Memory-efficient Continual Learning with Neural Collapse Contrastive
Trung-Anh Dang, Vincent Nguyen, Ngoc-Son Vu, Christel Vrain
TL;DR
This work addresses catastrophic forgetting in continual learning by balancing soft inter-sample relationships with hard sample-prototype relations. It introduces Focal Neural Collapse Contrastive (FNC^2) to drive plasticity by focusing on hard samples, and Hardness-Softness Distillation (HSD) to preserve knowledge across tasks, leveraging fixed Equiangular Tight Frame prototypes. Together, these NC-inspired losses reduce memory dependence and enable strong performance even in memory-free settings, while also performing well with limited memory buffers. The approach demonstrates superior or competitive results on Seq-CIFAR-10/100 and Seq-Tiny-ImageNet, highlighting practical impact for privacy-preserving, memory-constrained continual learning applications.
Abstract
Contrastive learning has significantly improved representation quality, enhancing knowledge transfer across tasks in continual learning (CL).
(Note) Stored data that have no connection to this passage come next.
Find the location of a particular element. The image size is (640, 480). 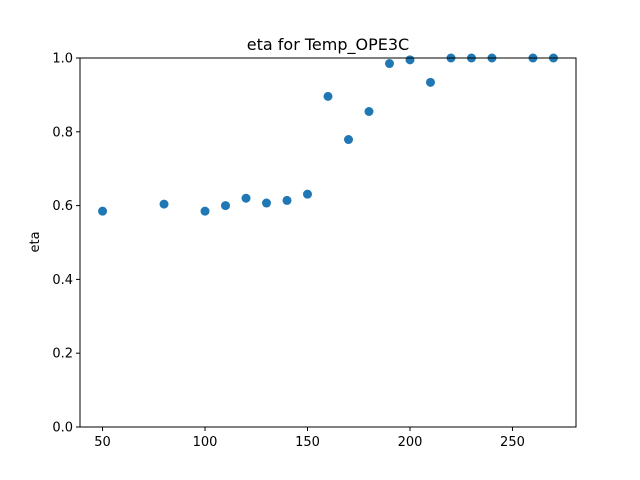

y-tick-label: 0.8 is located at coordinates (62, 132).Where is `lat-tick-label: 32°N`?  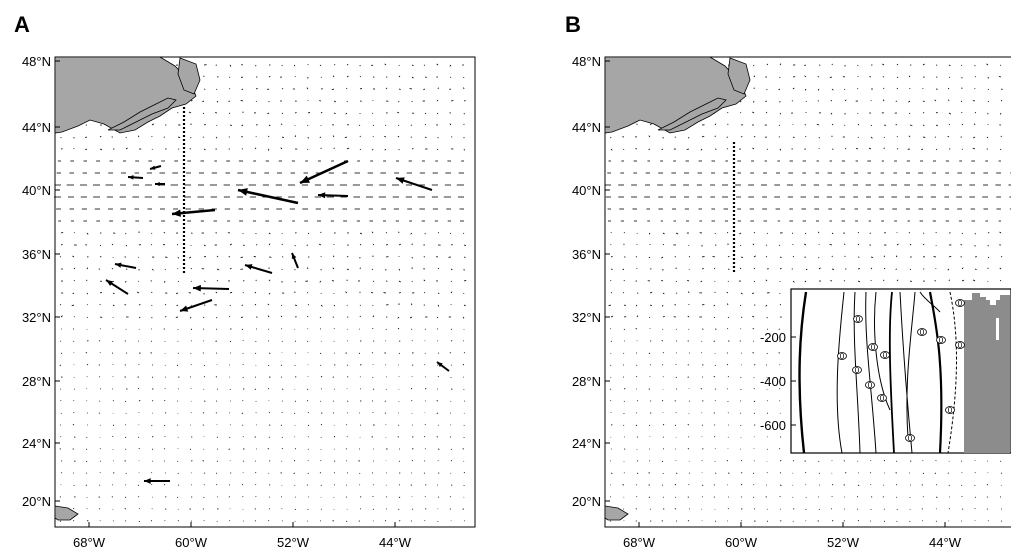 lat-tick-label: 32°N is located at coordinates (586, 318).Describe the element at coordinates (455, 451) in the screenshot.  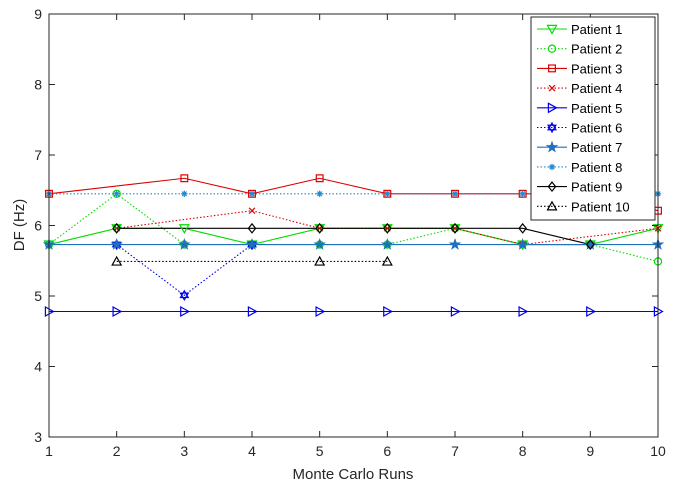
I see `x-tick-label: 7` at that location. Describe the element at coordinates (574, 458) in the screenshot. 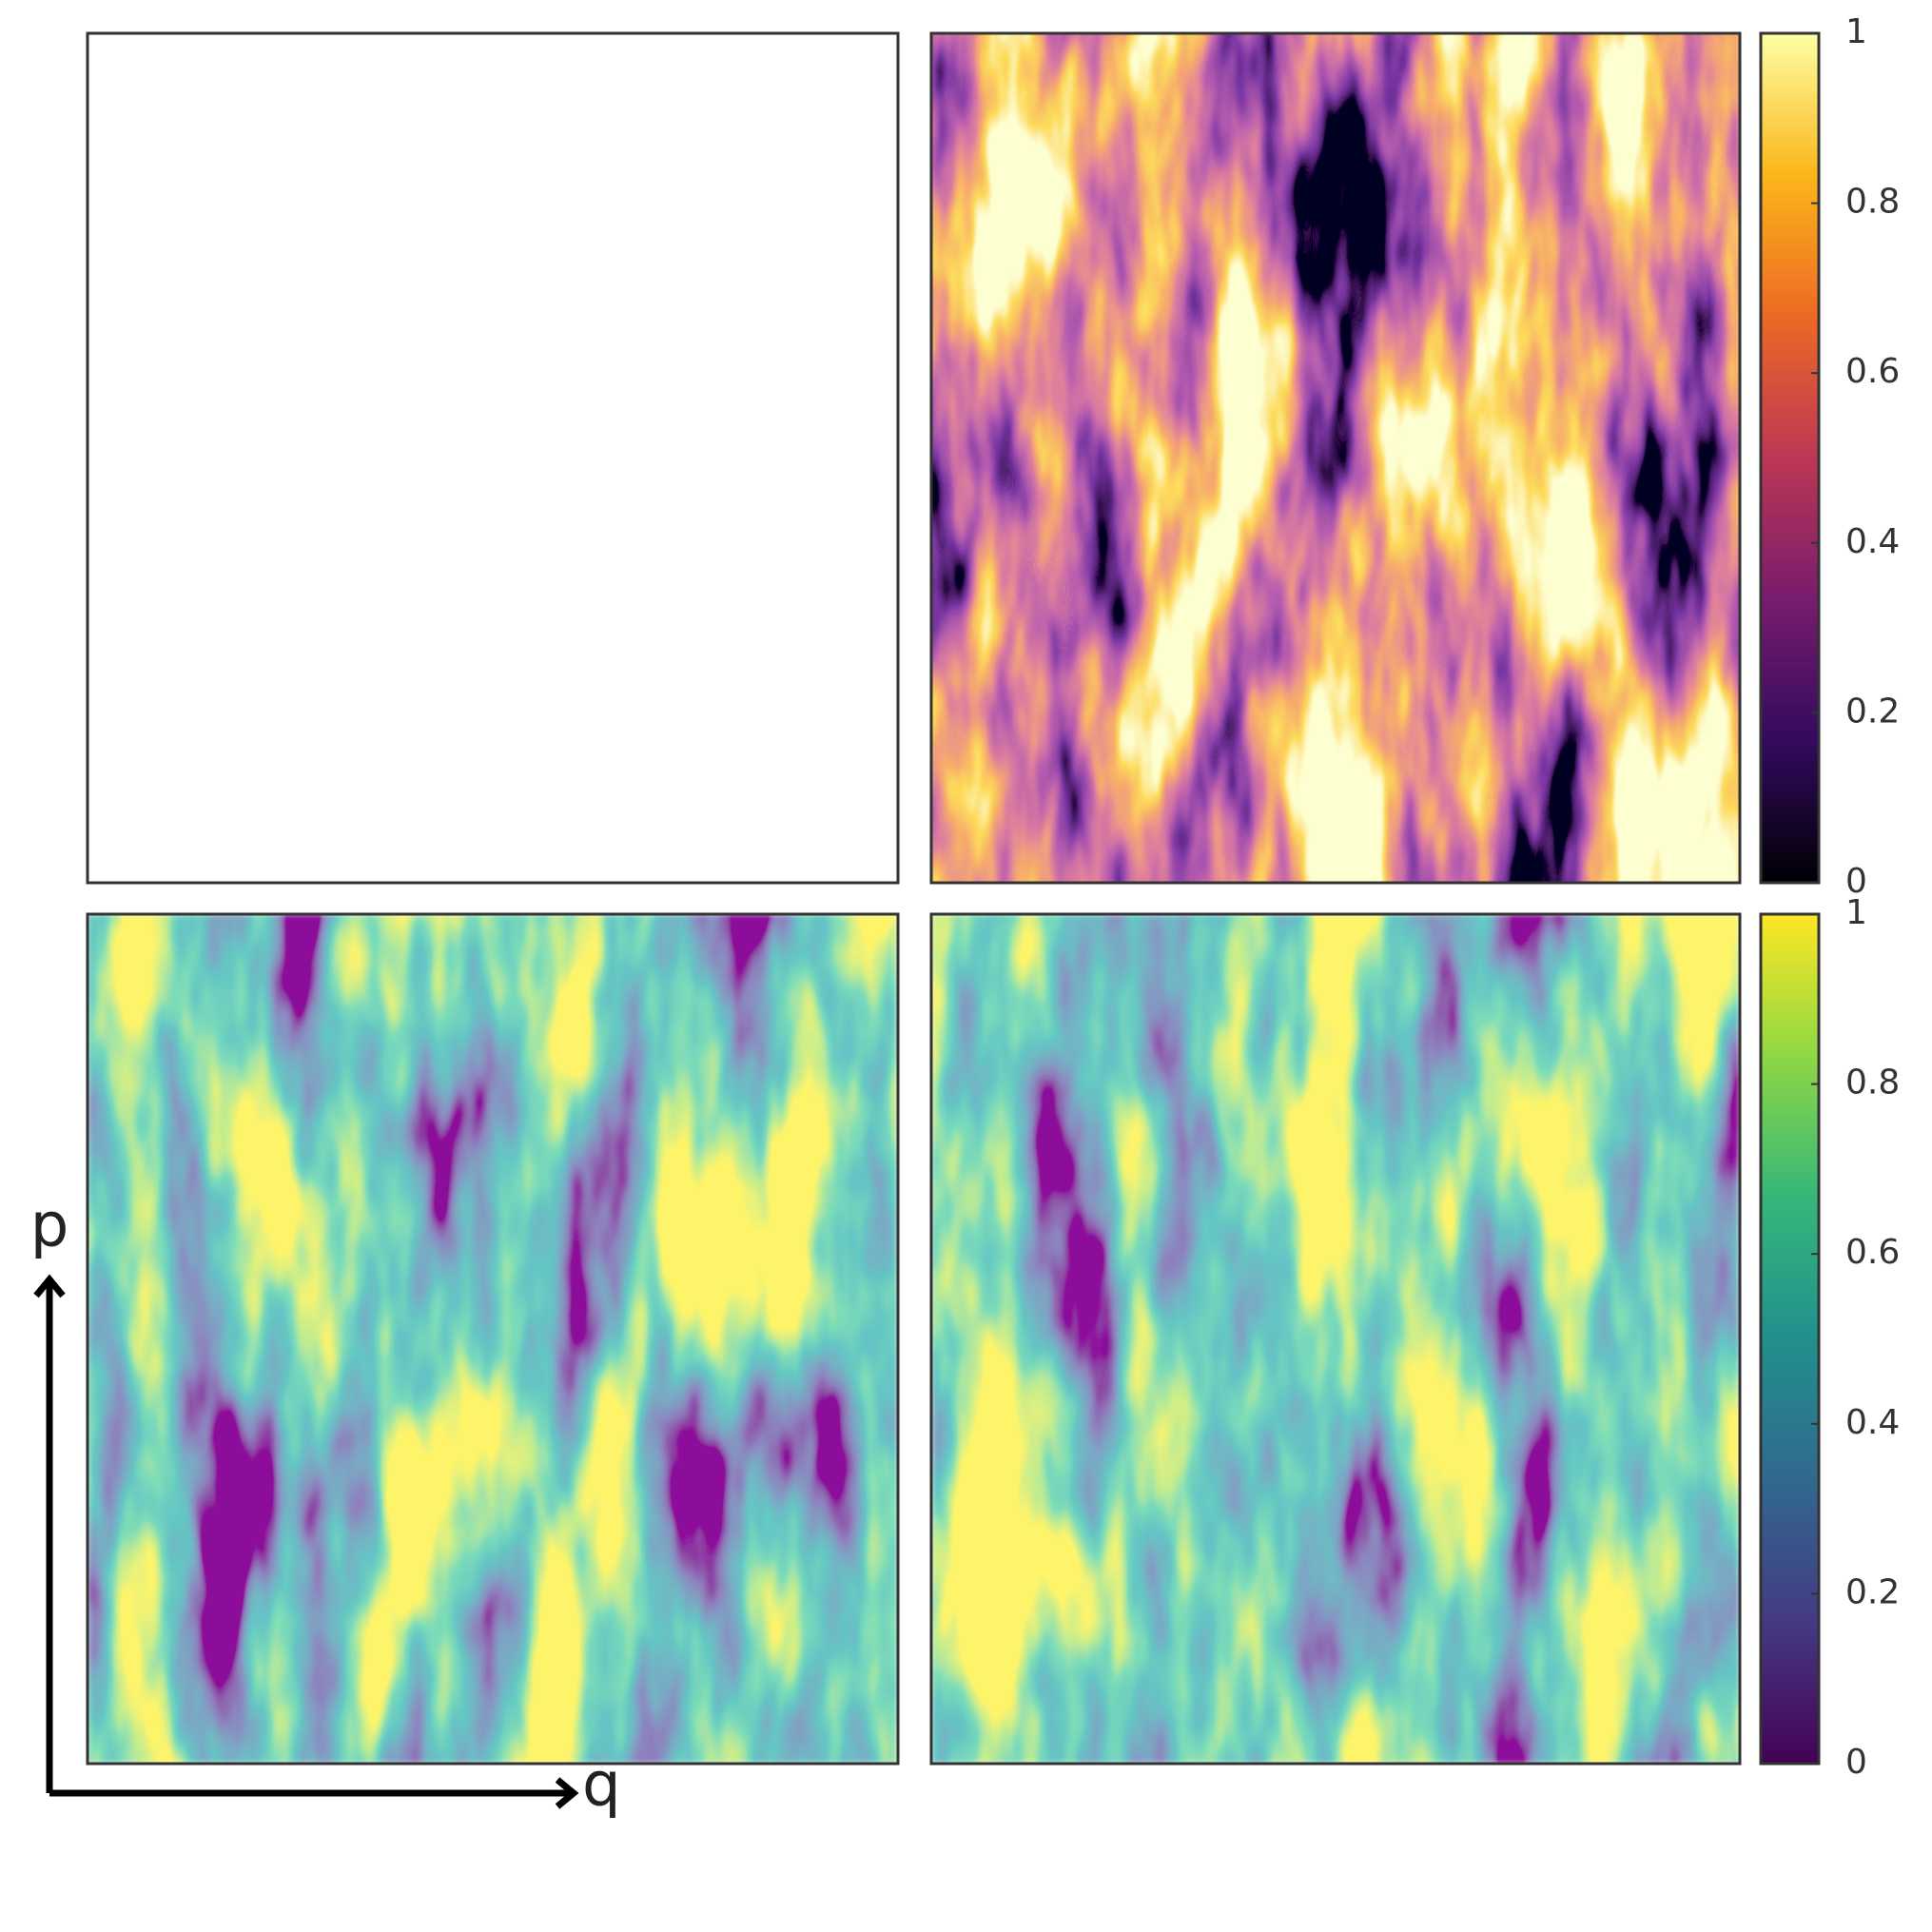

I see `scatter-points-black` at that location.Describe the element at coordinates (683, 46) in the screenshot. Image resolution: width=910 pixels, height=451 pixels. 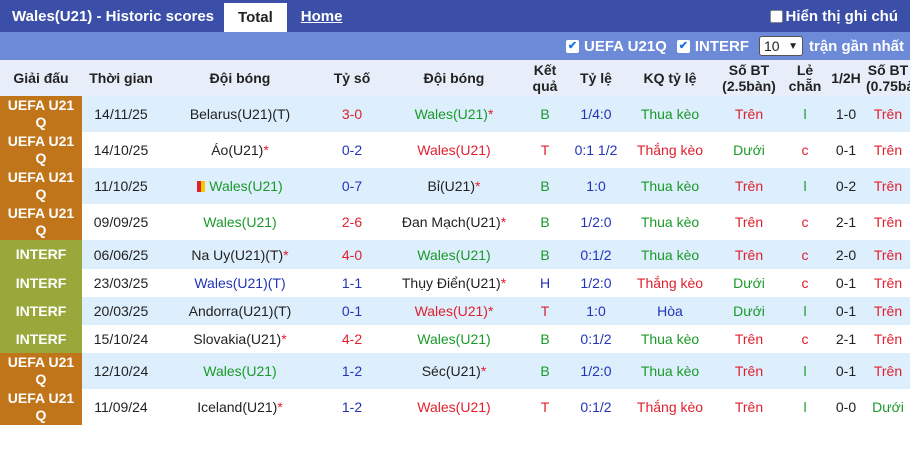
I see `filter-interf-checkbox: ✔` at that location.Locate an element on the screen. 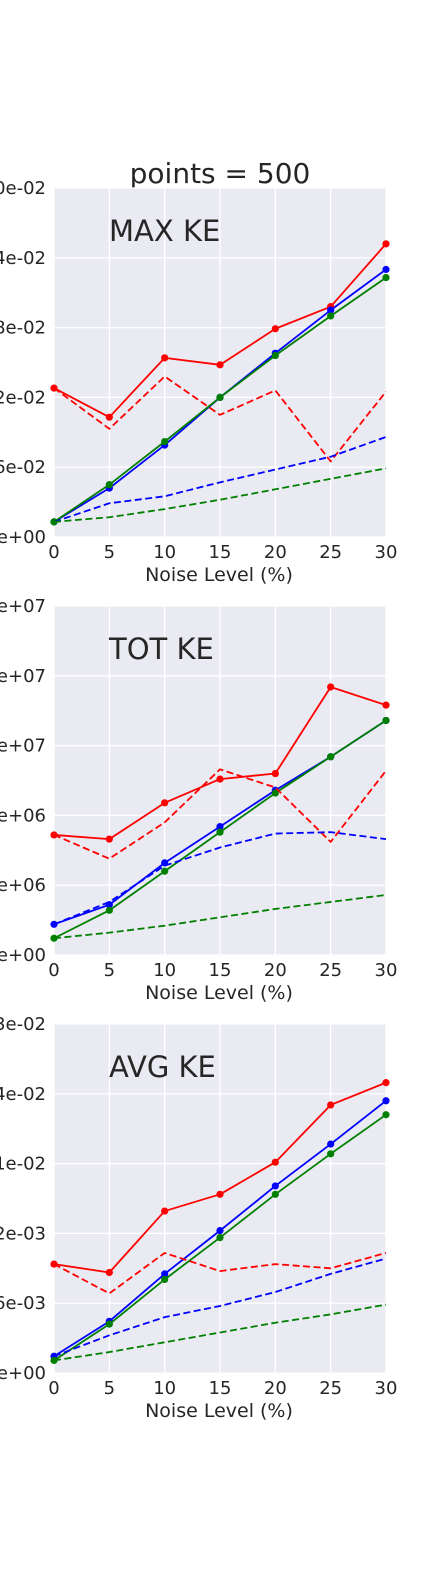 This screenshot has height=1584, width=432. tot-ke-x-tick-label: 20 is located at coordinates (276, 970).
However, catastrophic forgetting remains a key challenge, as contrastive based methods primarily focus on "soft relationships" or "softness" between samples, which shift with changing data distributions and lead to representation overlap across tasks. Recently, the newly identified Neural Collapse phenomenon has shown promise in CL by focusing on "hard relationships" or "hardness" between samples and fixed prototypes. However, this approach overlooks "softness", crucial for capturing intra-class variability, and this rigid focus can also pull old class representations toward current ones, increasing forgetting. Building on these insights, we propose Focal Neural Collapse Contrastive (FNC^2), a novel representation learning loss that effectively balances both soft and hard relationships. Additionally, we introduce the Hardness-Softness Distillation (HSD) loss to progressively preserve the knowledge gained from these relationships across tasks. Our method outperforms state-of-the-art approaches, particularly in minimizing memory reliance. Remarkably, even without the use of memory, our approach rivals rehearsal-based methods, offering a compelling solution for data privacy concerns.